▸ How to complete this task: This task calls for copying every line in the data below that contains the word "Loire".

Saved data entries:

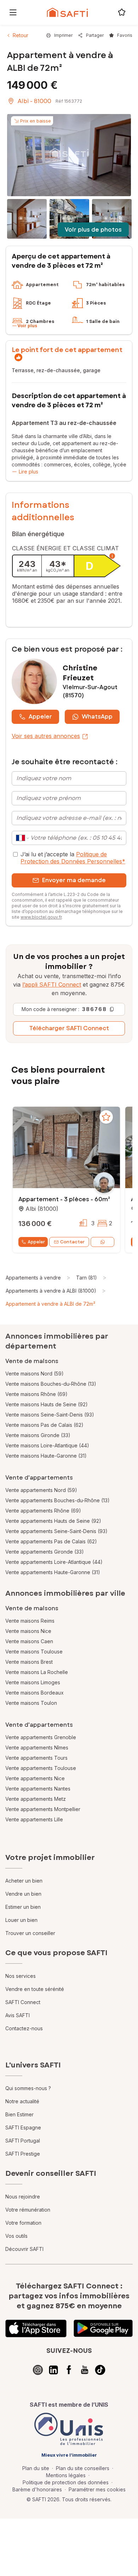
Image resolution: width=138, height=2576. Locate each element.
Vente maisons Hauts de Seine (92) (46, 1404)
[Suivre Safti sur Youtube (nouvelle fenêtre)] (84, 2370)
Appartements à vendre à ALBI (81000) (51, 1291)
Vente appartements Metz (35, 1799)
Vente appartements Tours (36, 1758)
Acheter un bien (23, 1881)
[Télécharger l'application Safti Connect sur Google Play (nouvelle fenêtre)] (103, 2328)
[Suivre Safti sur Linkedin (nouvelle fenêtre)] (53, 2370)
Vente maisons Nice (28, 1631)
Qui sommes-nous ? (28, 2088)
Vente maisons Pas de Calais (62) (44, 1425)
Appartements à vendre (33, 1278)
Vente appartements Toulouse (40, 1768)
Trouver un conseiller (30, 1933)
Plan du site (35, 2468)
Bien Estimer (19, 2114)
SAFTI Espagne (23, 2127)
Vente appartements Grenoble (40, 1737)
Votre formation (23, 2223)
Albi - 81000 (34, 101)
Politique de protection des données (66, 2482)
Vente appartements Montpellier (42, 1809)
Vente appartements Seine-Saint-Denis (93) (56, 1531)
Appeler (40, 717)
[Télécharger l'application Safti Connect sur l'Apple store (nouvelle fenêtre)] (36, 2328)
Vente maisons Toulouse (34, 1652)
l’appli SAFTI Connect (51, 984)
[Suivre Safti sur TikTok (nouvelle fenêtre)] (100, 2370)
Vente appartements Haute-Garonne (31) (52, 1572)
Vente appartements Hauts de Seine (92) (53, 1521)
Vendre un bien (23, 1894)
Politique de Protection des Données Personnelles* (73, 858)
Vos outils (16, 2236)
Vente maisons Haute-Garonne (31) (46, 1456)
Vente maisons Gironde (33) (37, 1435)
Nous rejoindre (22, 2197)
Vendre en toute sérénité (34, 1989)
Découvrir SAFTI (24, 2249)
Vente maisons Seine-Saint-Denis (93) (49, 1415)
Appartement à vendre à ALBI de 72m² (50, 1304)
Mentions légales (66, 2475)
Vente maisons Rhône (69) (36, 1394)
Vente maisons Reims (29, 1621)
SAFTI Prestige (22, 2154)
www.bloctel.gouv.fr (41, 917)
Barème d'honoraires (37, 2489)
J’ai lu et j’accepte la (73, 858)
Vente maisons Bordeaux (34, 1693)
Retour (20, 35)
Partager (95, 35)
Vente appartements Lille (34, 1819)
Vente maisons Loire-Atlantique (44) (47, 1445)
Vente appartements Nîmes (36, 1747)
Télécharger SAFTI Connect (69, 1028)
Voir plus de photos (93, 230)
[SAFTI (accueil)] (67, 12)
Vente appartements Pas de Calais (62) (51, 1541)
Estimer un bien (23, 1907)
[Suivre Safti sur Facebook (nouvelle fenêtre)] (69, 2370)
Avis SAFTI (17, 2015)
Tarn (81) (86, 1278)
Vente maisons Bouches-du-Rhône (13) (50, 1384)
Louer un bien (21, 1920)
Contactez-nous (24, 2028)
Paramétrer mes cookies (97, 2489)
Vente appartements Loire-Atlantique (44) (54, 1562)
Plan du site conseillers (82, 2468)
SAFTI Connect (22, 2002)
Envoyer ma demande (74, 880)
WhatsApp (97, 717)
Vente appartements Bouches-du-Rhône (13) (57, 1500)
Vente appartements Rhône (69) (43, 1511)
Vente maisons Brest (29, 1662)
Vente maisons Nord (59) (34, 1374)
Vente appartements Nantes (37, 1789)
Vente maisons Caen (29, 1641)
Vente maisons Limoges (32, 1682)
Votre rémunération (27, 2210)
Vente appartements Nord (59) (41, 1490)
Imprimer (63, 35)
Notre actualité (22, 2101)
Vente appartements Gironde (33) (44, 1552)
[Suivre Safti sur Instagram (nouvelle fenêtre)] (38, 2370)
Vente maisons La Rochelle (36, 1672)
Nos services (20, 1976)
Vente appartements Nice (35, 1778)
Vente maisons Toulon (31, 1703)
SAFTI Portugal (22, 2141)
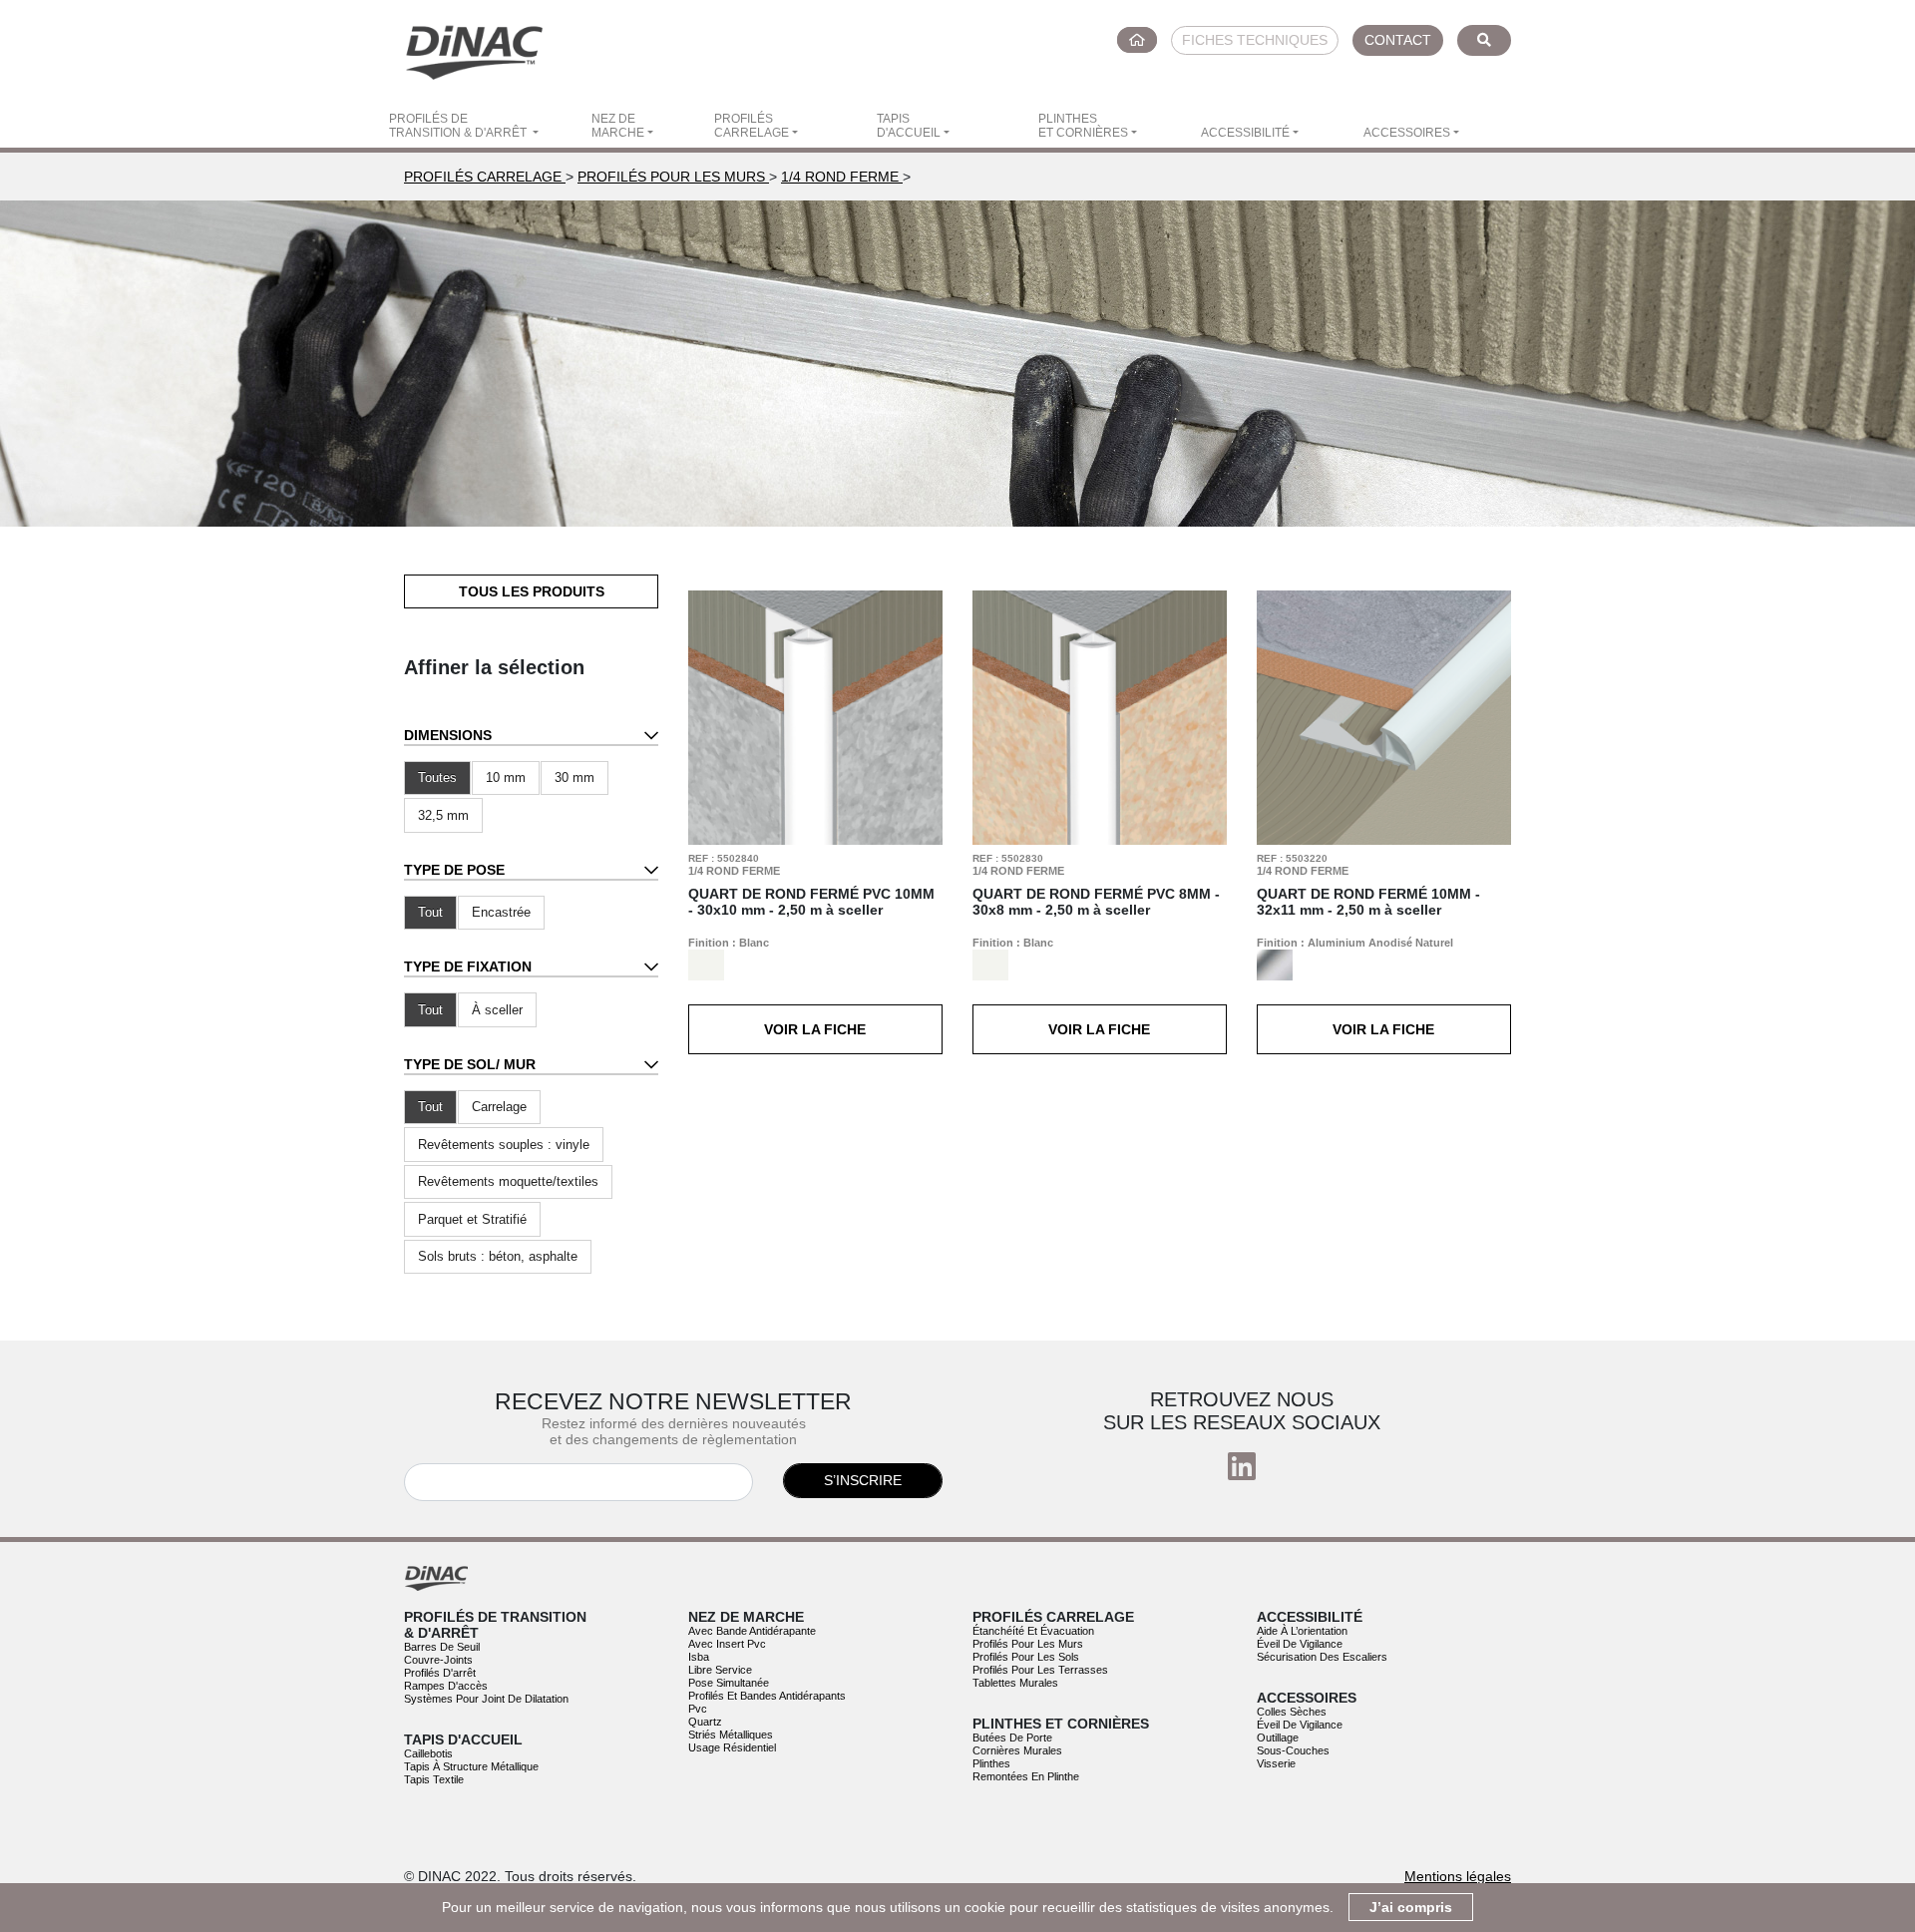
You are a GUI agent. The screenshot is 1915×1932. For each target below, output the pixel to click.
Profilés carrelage (485, 177)
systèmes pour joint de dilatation (486, 1699)
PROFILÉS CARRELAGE (751, 126)
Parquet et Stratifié (472, 1219)
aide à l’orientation (1302, 1631)
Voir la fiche (815, 1029)
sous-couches (1293, 1750)
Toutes (437, 777)
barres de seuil (442, 1647)
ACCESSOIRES (1406, 133)
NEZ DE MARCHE (617, 126)
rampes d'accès (446, 1686)
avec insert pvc (727, 1644)
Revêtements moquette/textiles (508, 1181)
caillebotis (428, 1753)
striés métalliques (730, 1734)
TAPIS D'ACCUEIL (909, 126)
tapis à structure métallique (471, 1766)
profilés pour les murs (1027, 1644)
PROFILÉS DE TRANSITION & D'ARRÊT (459, 126)
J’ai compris (1410, 1907)
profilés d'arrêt (440, 1673)
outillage (1278, 1737)
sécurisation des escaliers (1322, 1657)
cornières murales (1017, 1750)
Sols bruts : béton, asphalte (497, 1256)
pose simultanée (728, 1683)
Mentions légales (1457, 1876)
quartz (705, 1722)
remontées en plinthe (1025, 1776)
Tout (430, 912)
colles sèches (1292, 1712)
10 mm (506, 777)
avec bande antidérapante (752, 1631)
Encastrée (501, 912)
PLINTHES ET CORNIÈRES (1083, 126)
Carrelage (499, 1106)
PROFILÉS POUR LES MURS (673, 177)
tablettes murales (1015, 1683)
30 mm (574, 777)
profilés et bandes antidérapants (767, 1696)
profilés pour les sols (1025, 1657)
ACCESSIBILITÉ (1245, 133)
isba (698, 1657)
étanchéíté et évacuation (1033, 1631)
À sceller (497, 1009)
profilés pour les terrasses (1040, 1670)
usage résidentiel (732, 1747)
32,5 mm (443, 815)
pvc (697, 1709)
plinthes (991, 1763)
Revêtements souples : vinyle (503, 1144)
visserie (1276, 1763)
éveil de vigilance (1299, 1644)
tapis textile (434, 1779)
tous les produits (531, 591)
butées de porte (1012, 1737)
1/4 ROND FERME (842, 177)
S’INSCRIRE (863, 1480)
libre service (720, 1670)
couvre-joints (438, 1660)
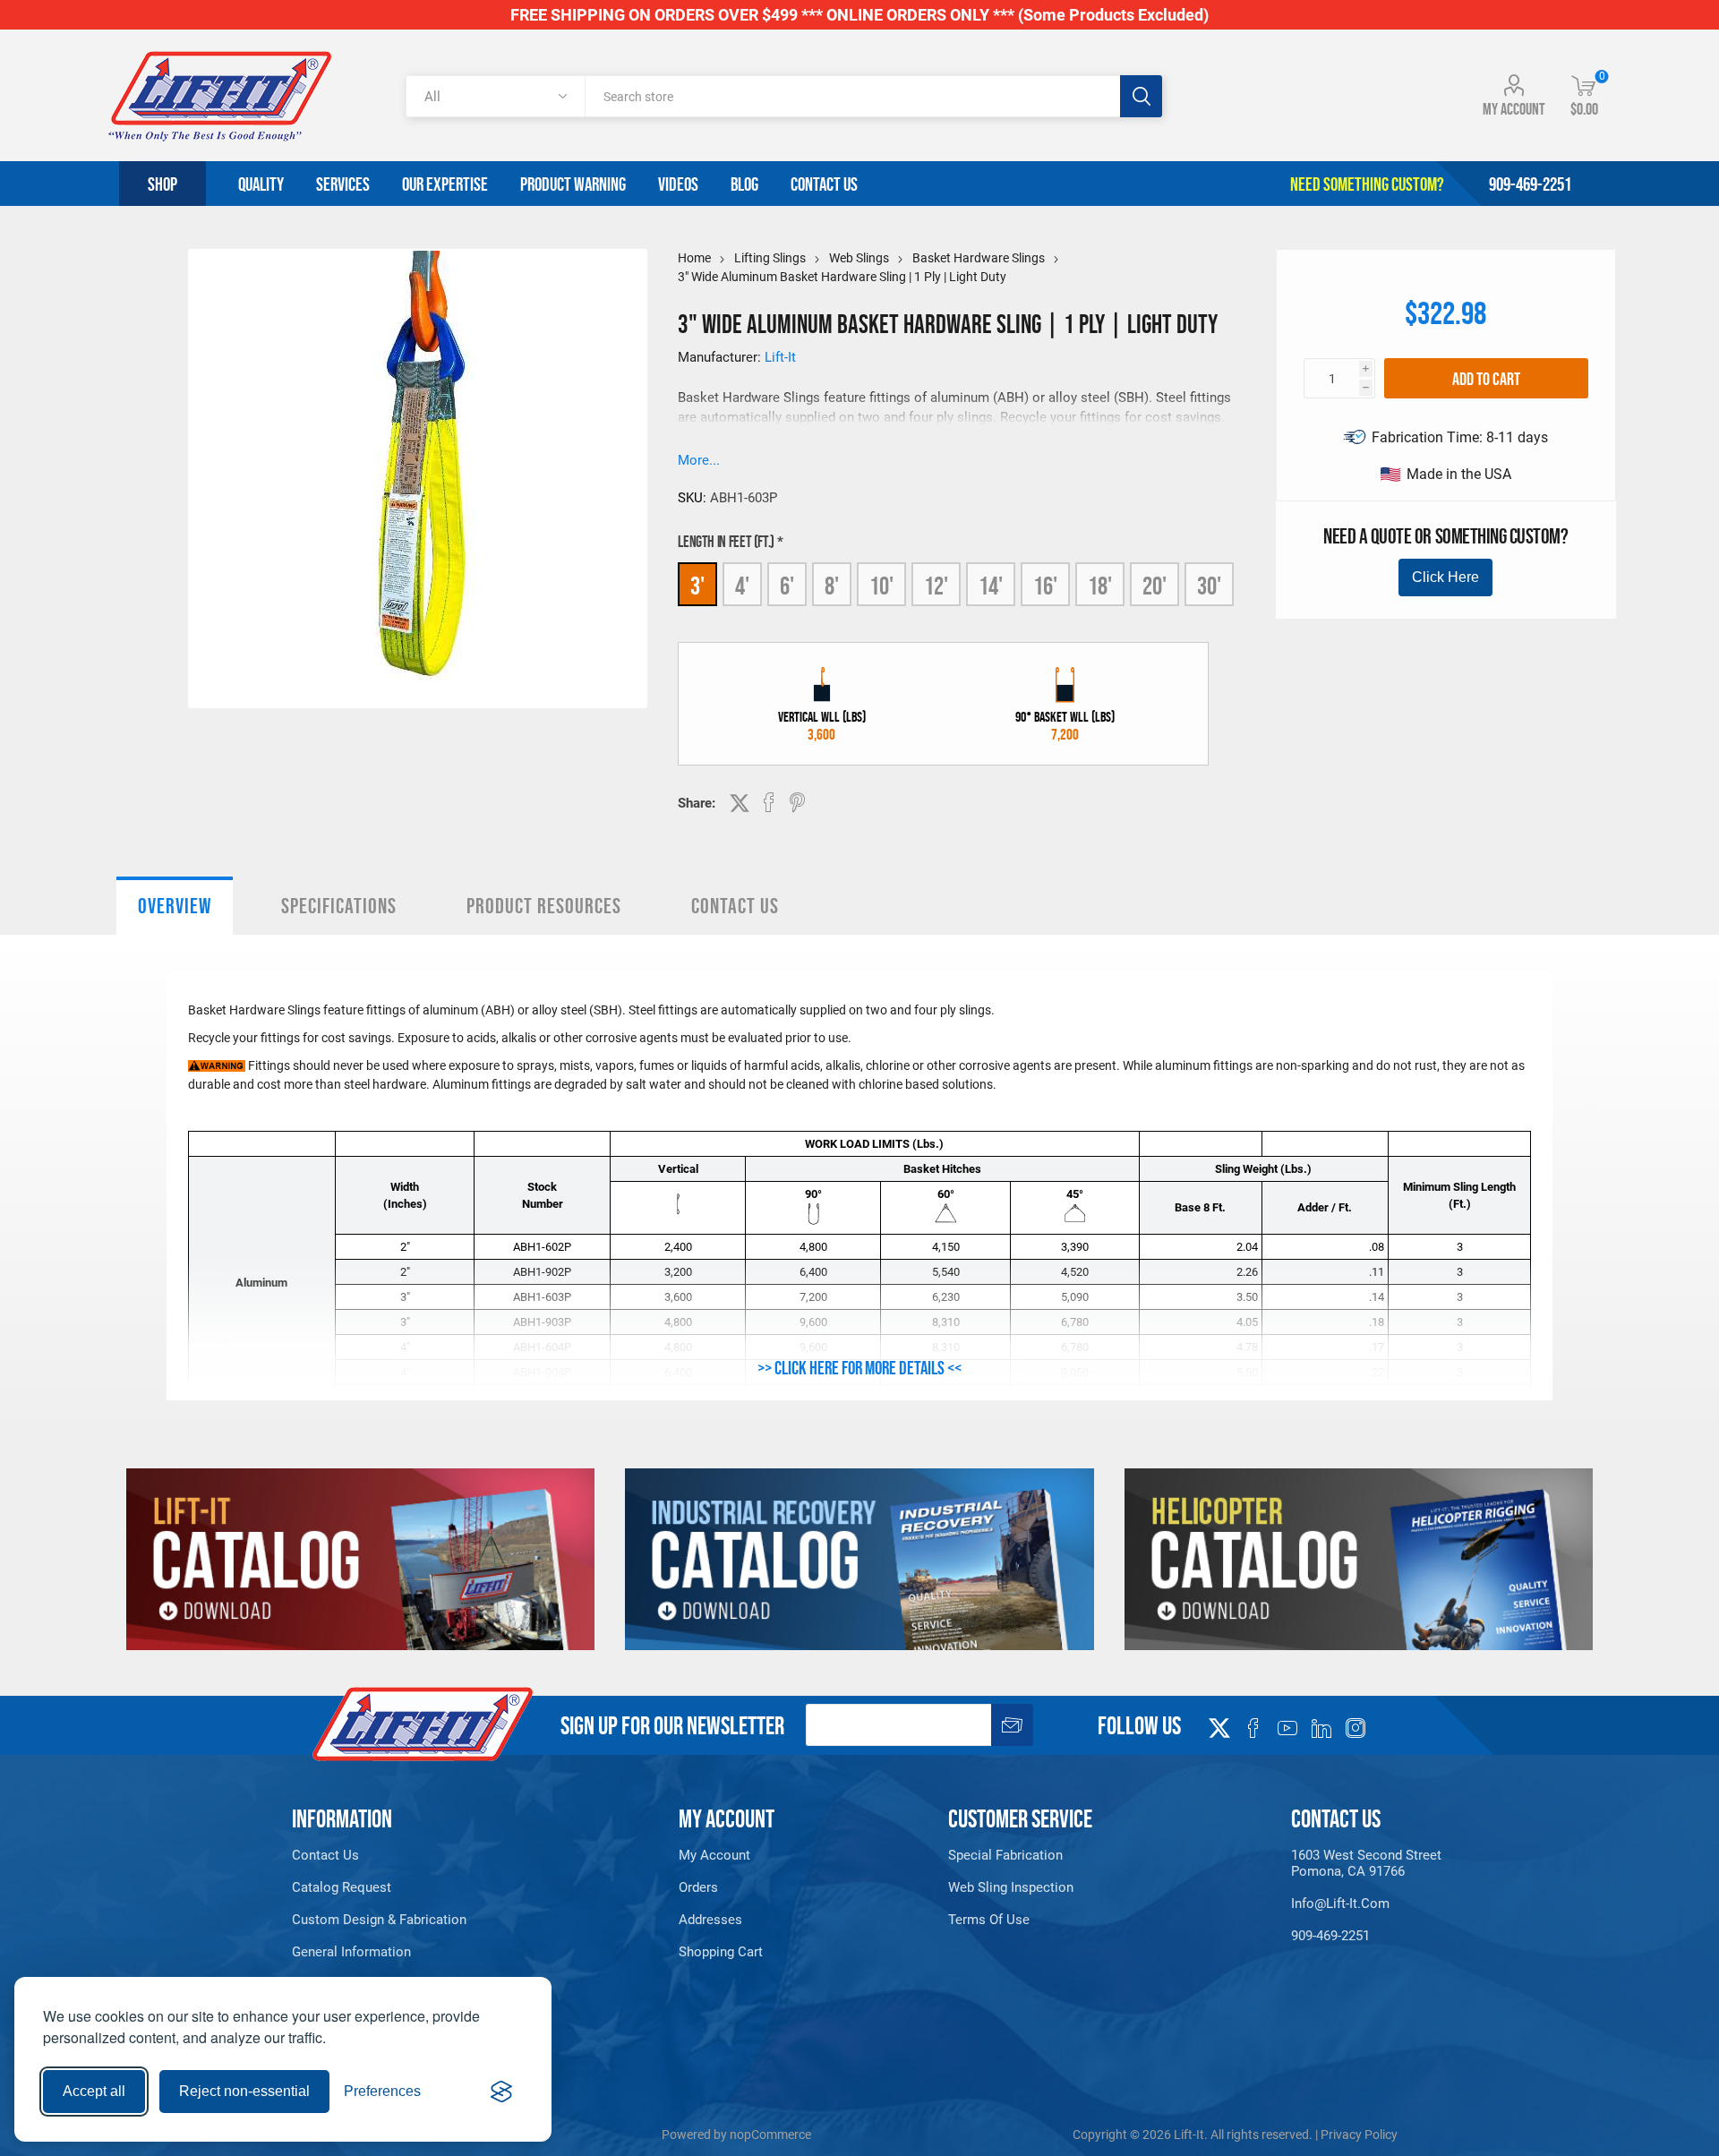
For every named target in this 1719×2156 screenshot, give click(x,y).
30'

▸ Completed task:
Vente maisons Loire-Atlantique (44) (47, 1445)
Vente appartements Loire-Atlantique (44) (54, 1562)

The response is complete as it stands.